Record excerpts
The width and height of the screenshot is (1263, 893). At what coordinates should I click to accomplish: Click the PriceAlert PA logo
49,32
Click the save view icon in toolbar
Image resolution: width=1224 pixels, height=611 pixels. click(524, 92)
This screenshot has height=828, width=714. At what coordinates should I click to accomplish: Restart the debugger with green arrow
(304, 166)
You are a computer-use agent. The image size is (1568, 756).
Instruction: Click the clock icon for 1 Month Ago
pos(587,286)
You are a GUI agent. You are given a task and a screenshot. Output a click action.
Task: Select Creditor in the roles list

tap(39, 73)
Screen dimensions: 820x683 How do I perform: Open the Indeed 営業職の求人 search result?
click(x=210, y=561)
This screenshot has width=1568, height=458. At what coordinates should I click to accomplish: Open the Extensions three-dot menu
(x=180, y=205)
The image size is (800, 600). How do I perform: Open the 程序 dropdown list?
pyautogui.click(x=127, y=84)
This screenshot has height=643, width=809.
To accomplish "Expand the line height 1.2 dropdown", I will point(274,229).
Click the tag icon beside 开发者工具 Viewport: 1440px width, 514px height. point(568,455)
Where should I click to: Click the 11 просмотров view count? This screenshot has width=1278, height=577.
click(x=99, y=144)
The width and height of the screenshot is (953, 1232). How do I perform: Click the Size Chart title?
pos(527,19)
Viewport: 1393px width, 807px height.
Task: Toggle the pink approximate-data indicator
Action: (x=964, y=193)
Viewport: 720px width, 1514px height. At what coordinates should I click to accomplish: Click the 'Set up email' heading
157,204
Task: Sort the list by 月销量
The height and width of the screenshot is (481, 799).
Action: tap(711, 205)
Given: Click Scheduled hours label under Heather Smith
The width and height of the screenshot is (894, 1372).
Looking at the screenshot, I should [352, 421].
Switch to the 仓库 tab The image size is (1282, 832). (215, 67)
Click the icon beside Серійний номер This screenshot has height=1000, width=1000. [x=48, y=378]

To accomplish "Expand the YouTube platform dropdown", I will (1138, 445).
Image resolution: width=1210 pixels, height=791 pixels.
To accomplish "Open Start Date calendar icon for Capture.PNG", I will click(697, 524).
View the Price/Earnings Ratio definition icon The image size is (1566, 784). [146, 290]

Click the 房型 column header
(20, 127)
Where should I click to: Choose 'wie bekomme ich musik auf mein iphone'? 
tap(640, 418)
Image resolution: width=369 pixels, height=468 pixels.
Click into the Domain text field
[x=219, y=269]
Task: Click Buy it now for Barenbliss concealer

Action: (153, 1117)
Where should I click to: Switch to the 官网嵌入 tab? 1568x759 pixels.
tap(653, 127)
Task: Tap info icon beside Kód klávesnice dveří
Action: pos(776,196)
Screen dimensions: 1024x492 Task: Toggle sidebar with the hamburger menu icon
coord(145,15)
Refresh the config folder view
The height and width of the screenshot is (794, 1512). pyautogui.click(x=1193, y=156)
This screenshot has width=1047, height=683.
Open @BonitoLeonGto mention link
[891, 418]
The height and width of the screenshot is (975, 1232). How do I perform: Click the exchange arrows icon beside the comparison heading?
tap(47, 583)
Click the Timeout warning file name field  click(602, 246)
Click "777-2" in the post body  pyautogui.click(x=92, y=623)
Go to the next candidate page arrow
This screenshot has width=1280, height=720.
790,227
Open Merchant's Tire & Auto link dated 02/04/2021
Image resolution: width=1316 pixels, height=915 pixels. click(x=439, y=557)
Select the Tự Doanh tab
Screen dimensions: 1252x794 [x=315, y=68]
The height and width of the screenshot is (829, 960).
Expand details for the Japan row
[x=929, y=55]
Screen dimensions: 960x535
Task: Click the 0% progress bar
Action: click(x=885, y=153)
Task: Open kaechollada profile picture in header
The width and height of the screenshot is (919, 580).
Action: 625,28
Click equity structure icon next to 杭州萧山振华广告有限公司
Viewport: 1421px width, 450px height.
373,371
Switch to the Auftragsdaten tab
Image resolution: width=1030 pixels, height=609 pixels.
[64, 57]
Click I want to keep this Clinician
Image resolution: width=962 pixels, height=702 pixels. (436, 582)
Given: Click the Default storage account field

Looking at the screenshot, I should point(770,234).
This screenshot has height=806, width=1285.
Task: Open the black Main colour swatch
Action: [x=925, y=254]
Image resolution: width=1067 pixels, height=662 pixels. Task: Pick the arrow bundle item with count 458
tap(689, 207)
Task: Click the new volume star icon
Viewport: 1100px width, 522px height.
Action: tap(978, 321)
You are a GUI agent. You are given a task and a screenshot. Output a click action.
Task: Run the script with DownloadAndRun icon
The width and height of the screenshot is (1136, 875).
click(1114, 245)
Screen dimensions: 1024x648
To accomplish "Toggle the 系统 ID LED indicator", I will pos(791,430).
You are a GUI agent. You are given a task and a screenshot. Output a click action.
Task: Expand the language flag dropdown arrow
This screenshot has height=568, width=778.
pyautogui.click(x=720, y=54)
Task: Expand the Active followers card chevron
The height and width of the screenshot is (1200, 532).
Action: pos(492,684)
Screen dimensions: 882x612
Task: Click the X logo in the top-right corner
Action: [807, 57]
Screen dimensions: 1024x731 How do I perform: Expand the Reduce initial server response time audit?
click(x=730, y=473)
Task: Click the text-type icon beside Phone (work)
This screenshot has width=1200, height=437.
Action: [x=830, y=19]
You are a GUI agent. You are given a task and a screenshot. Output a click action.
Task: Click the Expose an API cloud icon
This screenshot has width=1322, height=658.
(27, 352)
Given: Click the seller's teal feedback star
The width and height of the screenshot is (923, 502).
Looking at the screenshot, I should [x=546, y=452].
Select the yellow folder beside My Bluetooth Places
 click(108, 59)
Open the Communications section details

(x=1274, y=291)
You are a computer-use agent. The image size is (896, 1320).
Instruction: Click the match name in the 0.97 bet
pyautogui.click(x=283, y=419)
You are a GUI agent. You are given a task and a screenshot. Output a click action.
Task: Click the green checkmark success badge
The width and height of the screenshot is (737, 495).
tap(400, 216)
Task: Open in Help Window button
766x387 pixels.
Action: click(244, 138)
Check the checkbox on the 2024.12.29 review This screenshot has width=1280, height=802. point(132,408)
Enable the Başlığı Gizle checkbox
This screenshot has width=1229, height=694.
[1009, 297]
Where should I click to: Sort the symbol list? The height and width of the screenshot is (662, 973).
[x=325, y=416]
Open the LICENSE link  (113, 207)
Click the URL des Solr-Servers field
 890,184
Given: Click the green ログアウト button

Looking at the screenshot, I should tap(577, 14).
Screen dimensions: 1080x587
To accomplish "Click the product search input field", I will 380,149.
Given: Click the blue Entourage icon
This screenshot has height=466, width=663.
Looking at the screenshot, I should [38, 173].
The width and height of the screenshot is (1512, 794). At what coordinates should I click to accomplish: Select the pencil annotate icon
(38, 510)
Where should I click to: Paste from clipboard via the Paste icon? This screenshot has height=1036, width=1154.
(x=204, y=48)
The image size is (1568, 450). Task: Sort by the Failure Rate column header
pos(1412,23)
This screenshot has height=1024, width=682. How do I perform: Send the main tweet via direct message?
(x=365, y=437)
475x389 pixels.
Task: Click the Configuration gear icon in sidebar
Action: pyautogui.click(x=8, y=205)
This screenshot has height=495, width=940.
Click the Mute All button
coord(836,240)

Assigned task
Each record above is to be given again without any change to its wording.

Response to this task
The width and height of the screenshot is (1263, 893). At what coordinates should I click to accomplish: Click the PriceAlert PA logo
49,32
Click the save view icon in toolbar
Image resolution: width=1224 pixels, height=611 pixels. click(524, 92)
This screenshot has height=828, width=714. At what coordinates should I click to accomplish: Restart the debugger with green arrow
(304, 166)
You are a computer-use agent. The image size is (1568, 756).
Instruction: Click the clock icon for 1 Month Ago
pos(587,286)
You are a GUI agent. You are given a task and a screenshot. Output a click action.
Task: Select Creditor in the roles list

tap(39, 73)
Screen dimensions: 820x683 How do I perform: Open the Indeed 営業職の求人 search result?
click(x=210, y=561)
This screenshot has width=1568, height=458. At what coordinates should I click to accomplish: Open the Extensions three-dot menu
(x=180, y=205)
The image size is (800, 600). How do I perform: Open the 程序 dropdown list?
pyautogui.click(x=127, y=84)
This screenshot has height=643, width=809.
To accomplish "Expand the line height 1.2 dropdown", I will point(274,229).
Click the tag icon beside 开发者工具 Viewport: 1440px width, 514px height. point(568,455)
Where should I click to: Click the 11 просмотров view count? This screenshot has width=1278, height=577.
click(x=99, y=144)
The width and height of the screenshot is (953, 1232). How do I perform: Click the Size Chart title?
pos(527,19)
Viewport: 1393px width, 807px height.
Task: Toggle the pink approximate-data indicator
Action: (x=964, y=193)
Viewport: 720px width, 1514px height. At what coordinates should I click to accomplish: Click the 'Set up email' heading
157,204
Task: Sort the list by 月销量
The height and width of the screenshot is (481, 799).
Action: tap(711, 205)
Given: Click Scheduled hours label under Heather Smith
The width and height of the screenshot is (894, 1372).
Looking at the screenshot, I should [352, 421].
Switch to the 仓库 tab The image size is (1282, 832). (215, 67)
Click the icon beside Серійний номер This screenshot has height=1000, width=1000. [x=48, y=378]

To accomplish "Expand the YouTube platform dropdown", I will (1138, 445).
Image resolution: width=1210 pixels, height=791 pixels.
To accomplish "Open Start Date calendar icon for Capture.PNG", I will click(697, 524).
View the Price/Earnings Ratio definition icon The image size is (1566, 784). [146, 290]

Click the 房型 column header
(20, 127)
Where should I click to: Choose 'wie bekomme ich musik auf mein iphone'? 
tap(640, 418)
Image resolution: width=369 pixels, height=468 pixels.
Click into the Domain text field
[x=219, y=269]
Task: Click Buy it now for Barenbliss concealer

Action: (153, 1117)
Where should I click to: Switch to the 官网嵌入 tab? 1568x759 pixels.
tap(653, 127)
Task: Tap info icon beside Kód klávesnice dveří
Action: pos(776,196)
Screen dimensions: 1024x492 Task: Toggle sidebar with the hamburger menu icon
coord(145,15)
Refresh the config folder view
The height and width of the screenshot is (794, 1512). pyautogui.click(x=1193, y=156)
This screenshot has width=1047, height=683.
Open @BonitoLeonGto mention link
[891, 418]
The height and width of the screenshot is (975, 1232). How do I perform: Click the exchange arrows icon beside the comparison heading?
tap(47, 583)
Click the Timeout warning file name field  click(602, 246)
Click "777-2" in the post body  pyautogui.click(x=92, y=623)
Go to the next candidate page arrow
This screenshot has width=1280, height=720.
790,227
Open Merchant's Tire & Auto link dated 02/04/2021
Image resolution: width=1316 pixels, height=915 pixels. click(x=439, y=557)
Select the Tự Doanh tab
Screen dimensions: 1252x794 [x=315, y=68]
The height and width of the screenshot is (829, 960).
Expand details for the Japan row
[x=929, y=55]
Screen dimensions: 960x535
Task: Click the 0% progress bar
Action: click(x=885, y=153)
Task: Open kaechollada profile picture in header
The width and height of the screenshot is (919, 580).
Action: 625,28
Click equity structure icon next to 杭州萧山振华广告有限公司
Viewport: 1421px width, 450px height.
373,371
Switch to the Auftragsdaten tab
Image resolution: width=1030 pixels, height=609 pixels.
[64, 57]
Click I want to keep this Clinician
Image resolution: width=962 pixels, height=702 pixels. (436, 582)
Given: Click the Default storage account field

Looking at the screenshot, I should point(770,234).
This screenshot has height=806, width=1285.
Task: Open the black Main colour swatch
Action: [x=925, y=254]
Image resolution: width=1067 pixels, height=662 pixels. Task: Pick the arrow bundle item with count 458
tap(689, 207)
Task: Click the new volume star icon
Viewport: 1100px width, 522px height.
Action: tap(978, 321)
You are a GUI agent. You are given a task and a screenshot. Output a click action.
Task: Run the script with DownloadAndRun icon
The width and height of the screenshot is (1136, 875).
click(1114, 245)
Screen dimensions: 1024x648
To accomplish "Toggle the 系统 ID LED indicator", I will pos(791,430).
You are a GUI agent. You are given a task and a screenshot. Output a click action.
Task: Expand the language flag dropdown arrow
This screenshot has height=568, width=778.
pyautogui.click(x=720, y=54)
Task: Expand the Active followers card chevron
The height and width of the screenshot is (1200, 532).
Action: pos(492,684)
Screen dimensions: 882x612
Task: Click the X logo in the top-right corner
Action: [807, 57]
Screen dimensions: 1024x731 How do I perform: Expand the Reduce initial server response time audit?
click(x=730, y=473)
Task: Click the text-type icon beside Phone (work)
This screenshot has width=1200, height=437.
Action: [x=830, y=19]
You are a GUI agent. You are given a task and a screenshot. Output a click action.
Task: Click the Expose an API cloud icon
This screenshot has width=1322, height=658.
(27, 352)
Given: Click the seller's teal feedback star
The width and height of the screenshot is (923, 502).
Looking at the screenshot, I should [x=546, y=452].
Select the yellow folder beside My Bluetooth Places
 click(108, 59)
Open the Communications section details

(x=1274, y=291)
You are a computer-use agent. The image size is (896, 1320).
Instruction: Click the match name in the 0.97 bet
pyautogui.click(x=283, y=419)
You are a GUI agent. You are given a task and a screenshot. Output a click action.
Task: Click the green checkmark success badge
The width and height of the screenshot is (737, 495).
tap(400, 216)
Task: Open in Help Window button
766x387 pixels.
Action: click(244, 138)
Check the checkbox on the 2024.12.29 review This screenshot has width=1280, height=802. point(132,408)
Enable the Başlığı Gizle checkbox
This screenshot has width=1229, height=694.
[1009, 297]
Where should I click to: Sort the symbol list? The height and width of the screenshot is (662, 973).
[x=325, y=416]
Open the LICENSE link  (113, 207)
Click the URL des Solr-Servers field
 890,184
Given: Click the green ログアウト button

Looking at the screenshot, I should tap(577, 14).
Screen dimensions: 1080x587
To accomplish "Click the product search input field", I will 380,149.
Given: Click the blue Entourage icon
This screenshot has height=466, width=663.
Looking at the screenshot, I should [38, 173].
The width and height of the screenshot is (1512, 794). At what coordinates should I click to accomplish: Select the pencil annotate icon
(38, 510)
Where should I click to: Paste from clipboard via the Paste icon? This screenshot has height=1036, width=1154.
(x=204, y=48)
The image size is (1568, 450). Task: Sort by the Failure Rate column header
pos(1412,23)
This screenshot has height=1024, width=682. How do I perform: Send the main tweet via direct message?
(x=365, y=437)
475x389 pixels.
Task: Click the Configuration gear icon in sidebar
Action: pyautogui.click(x=8, y=205)
This screenshot has height=495, width=940.
Click the Mute All button
coord(836,240)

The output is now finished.